• Document section

%%

# 18650b Re Wraped



## Tw!st3dVaP0r (16/11/13)

So i hav these grey panny's ive been uaing for a while now. Problem is i got the wraping scratched down to the metal .. this was causing the mods to fire on its own...

Solution striped the wrappi g down to the metal .. cut a piece of plastic bag u get from the shoping stores .. not the thin pnp pakets ... wraped it around the batery and used a heat gun to shrink it .. next time ill use a pakage with beter design ... tested on the volt meter 4.1 volts.... in my kts and fireing like a dream.. lets hope it dont explode






Sent from my GT-I9500 using Tapatalk


----------



## Andre (16/11/13)

IMHO you're playing with fire. Throw out that battery - it is not worth your or someone else's face.


----------



## Tw!st3dVaP0r (16/11/13)

It acuali wraped quiet well rubed the air bubbles out and added a second coat.. works similar to vinal wraping and plastic diping.. also burned the oringinal wraper and the plastic i used it melts i the same way ... will let the batt stand and see if it drains 

Sent from my GT-I9500 using Tapatalk


----------



## ET (16/11/13)

no glove no love bro

Reactions: Like 1


----------



## CraftyZA (16/11/13)

I need to do the same thing soon. Was thinking of getting 20mm heat shrink, that i've used inside my amps to tidy up the wiring inside. Just scared faithless of heating li-ion batteries by hand.

Reactions: Like 1


----------



## Tw!st3dVaP0r (16/11/13)

%%

• Written task
Retype the stretch of the forum thread on rewrapping an 18650 battery from "So i hav these" through "on its own...", keeping every character as it appears.

• Entries

%%

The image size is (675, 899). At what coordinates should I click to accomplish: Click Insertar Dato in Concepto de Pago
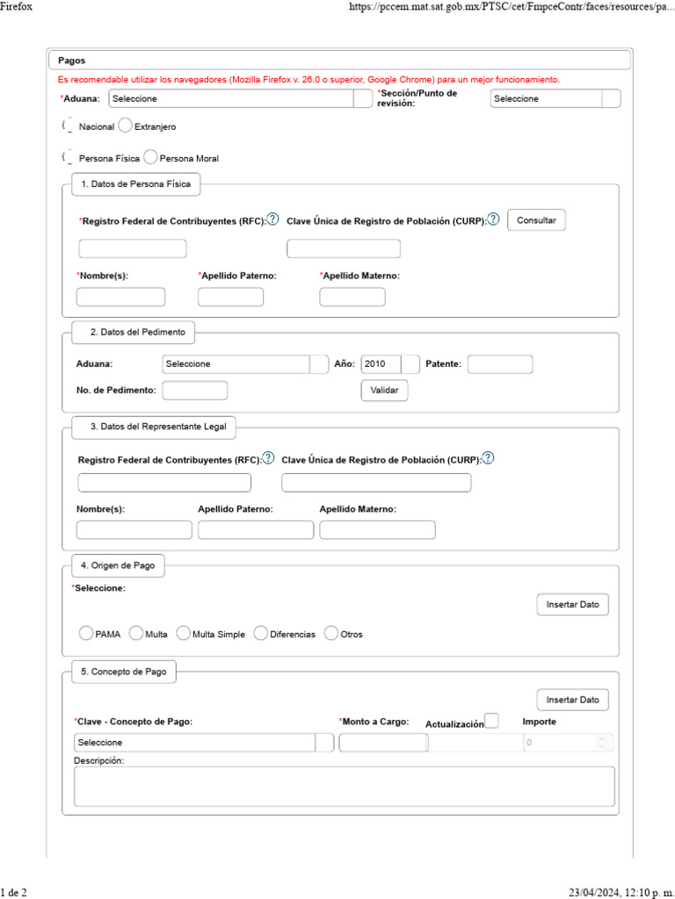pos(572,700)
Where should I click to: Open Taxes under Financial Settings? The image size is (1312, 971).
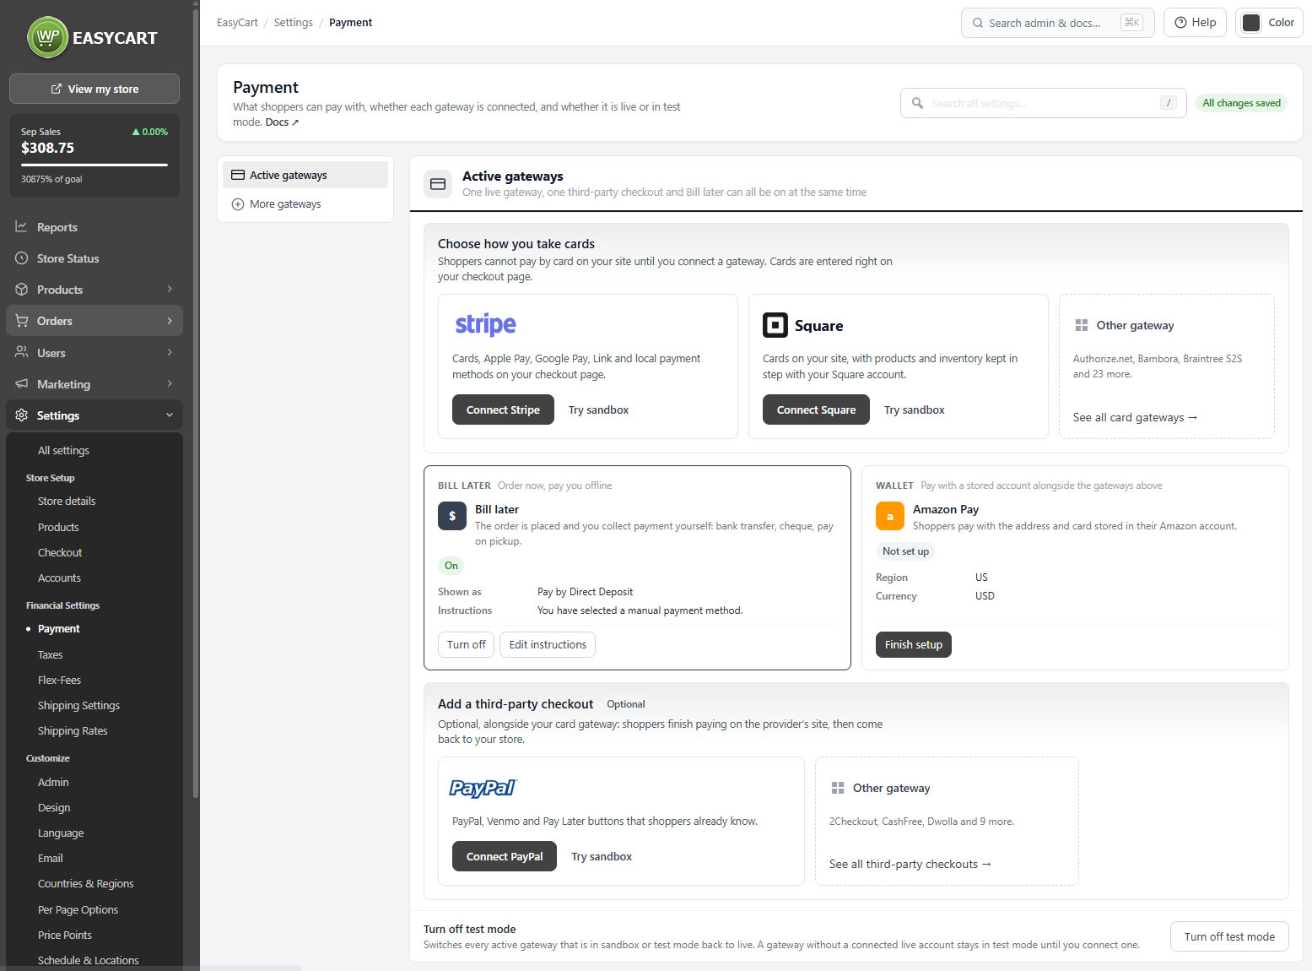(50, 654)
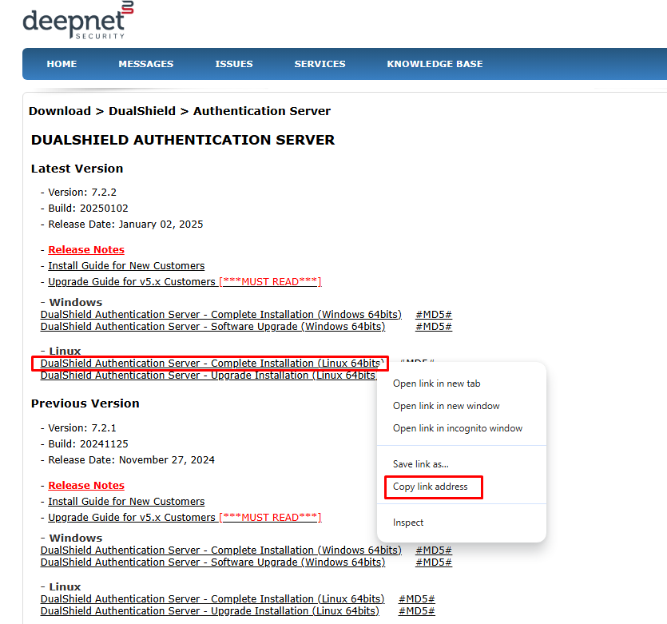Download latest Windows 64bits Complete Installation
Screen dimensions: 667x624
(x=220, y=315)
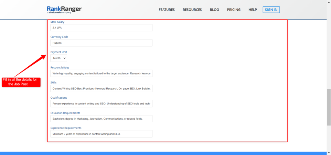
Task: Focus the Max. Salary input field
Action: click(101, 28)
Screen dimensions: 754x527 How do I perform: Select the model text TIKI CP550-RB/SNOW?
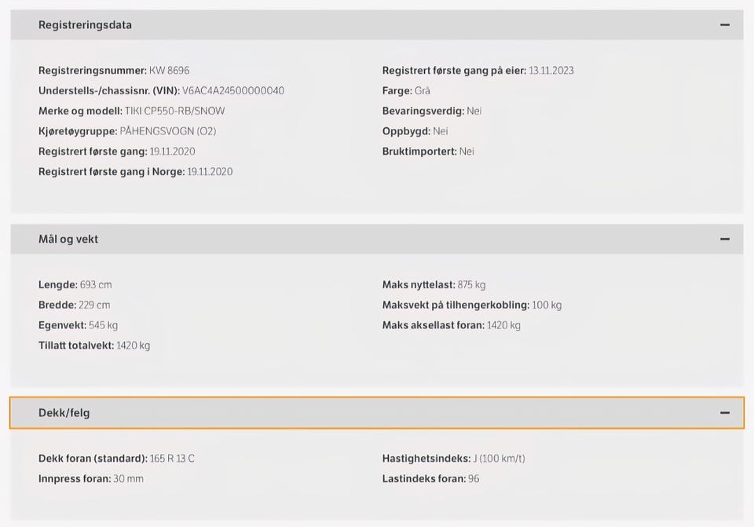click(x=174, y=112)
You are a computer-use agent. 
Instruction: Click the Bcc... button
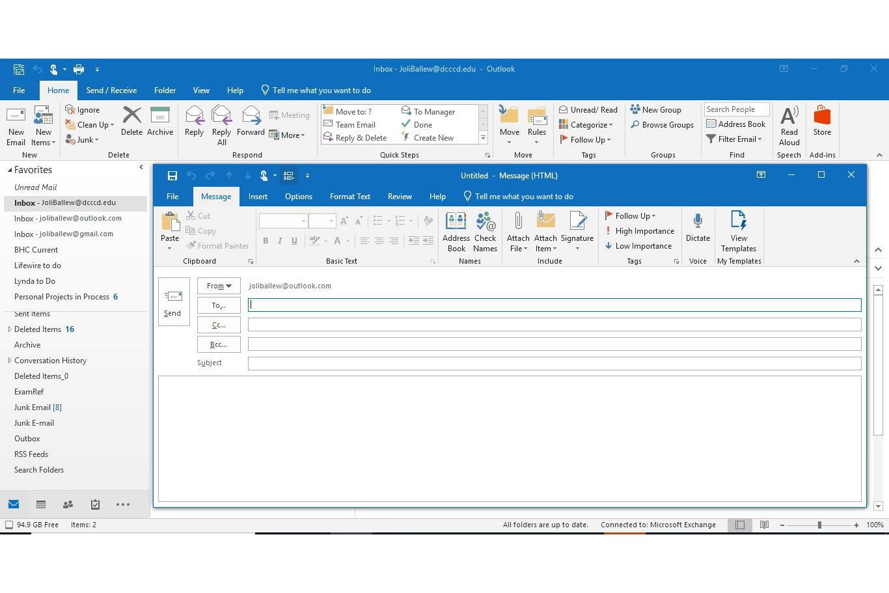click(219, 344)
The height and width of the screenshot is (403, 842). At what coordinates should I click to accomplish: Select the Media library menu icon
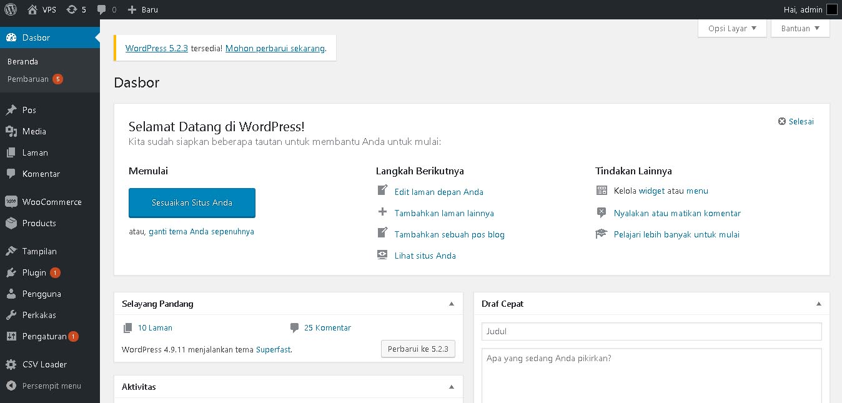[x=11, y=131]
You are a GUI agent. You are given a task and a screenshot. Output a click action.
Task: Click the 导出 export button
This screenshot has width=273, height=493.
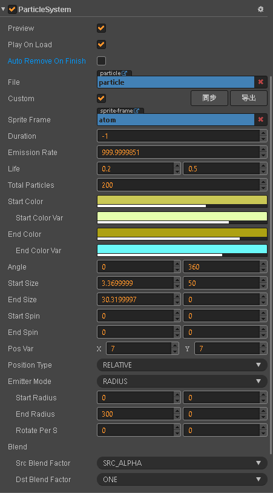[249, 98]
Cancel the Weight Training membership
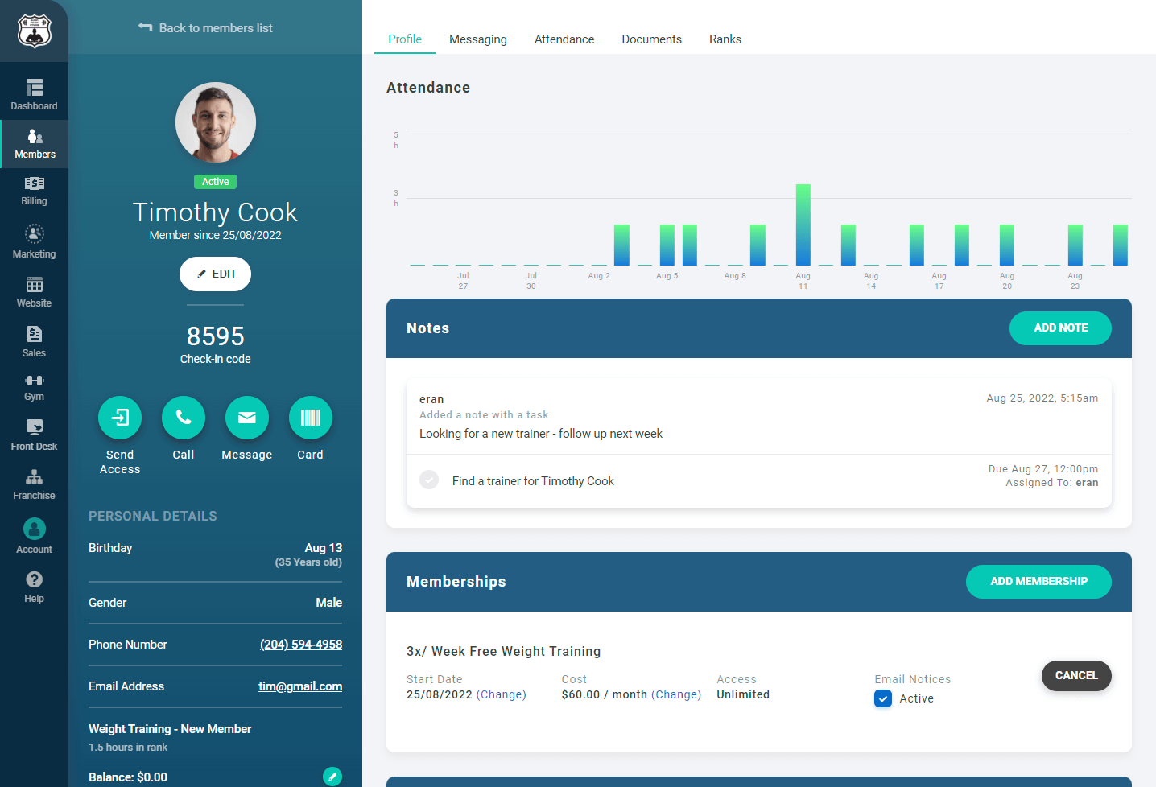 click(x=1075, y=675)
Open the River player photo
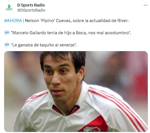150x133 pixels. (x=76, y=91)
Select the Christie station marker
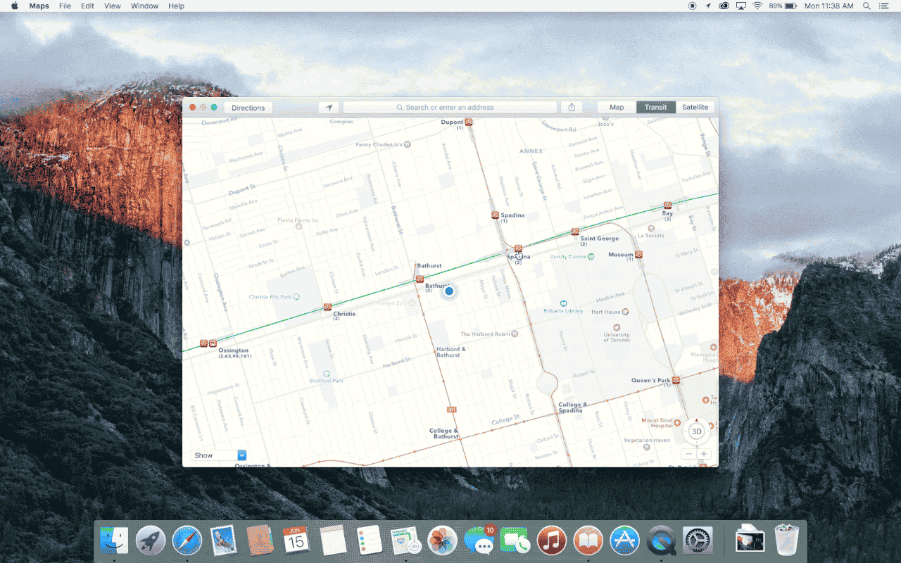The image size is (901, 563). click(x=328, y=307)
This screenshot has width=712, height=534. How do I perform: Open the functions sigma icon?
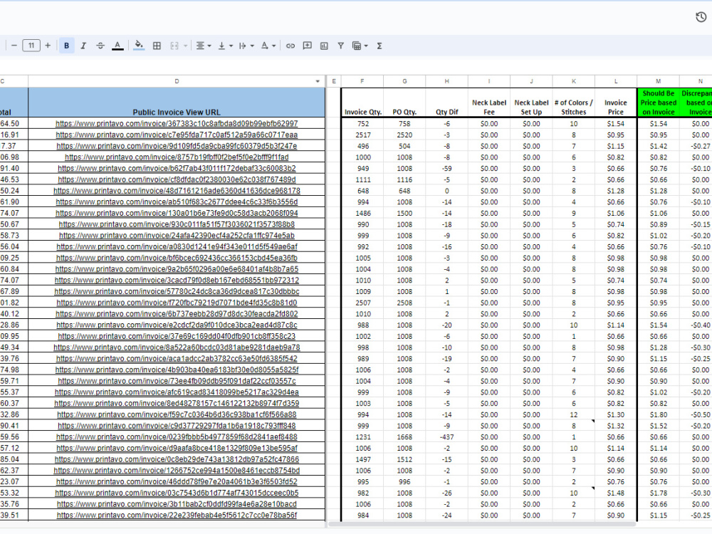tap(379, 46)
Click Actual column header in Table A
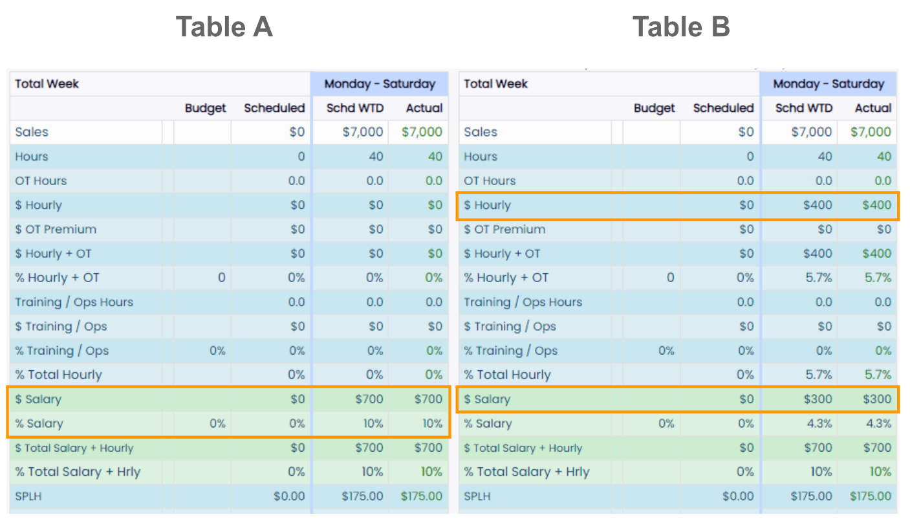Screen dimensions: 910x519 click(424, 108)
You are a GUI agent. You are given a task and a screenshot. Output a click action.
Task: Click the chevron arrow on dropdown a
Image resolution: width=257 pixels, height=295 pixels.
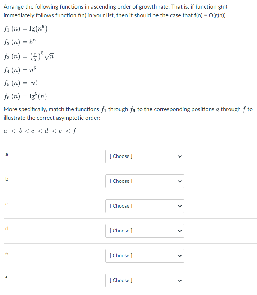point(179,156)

%%

• Response to the task
So i hav these grey panny's ive been uaing for a while now. Problem is i got the wraping scratched down to the metal .. this was causing the mods to fire on its own...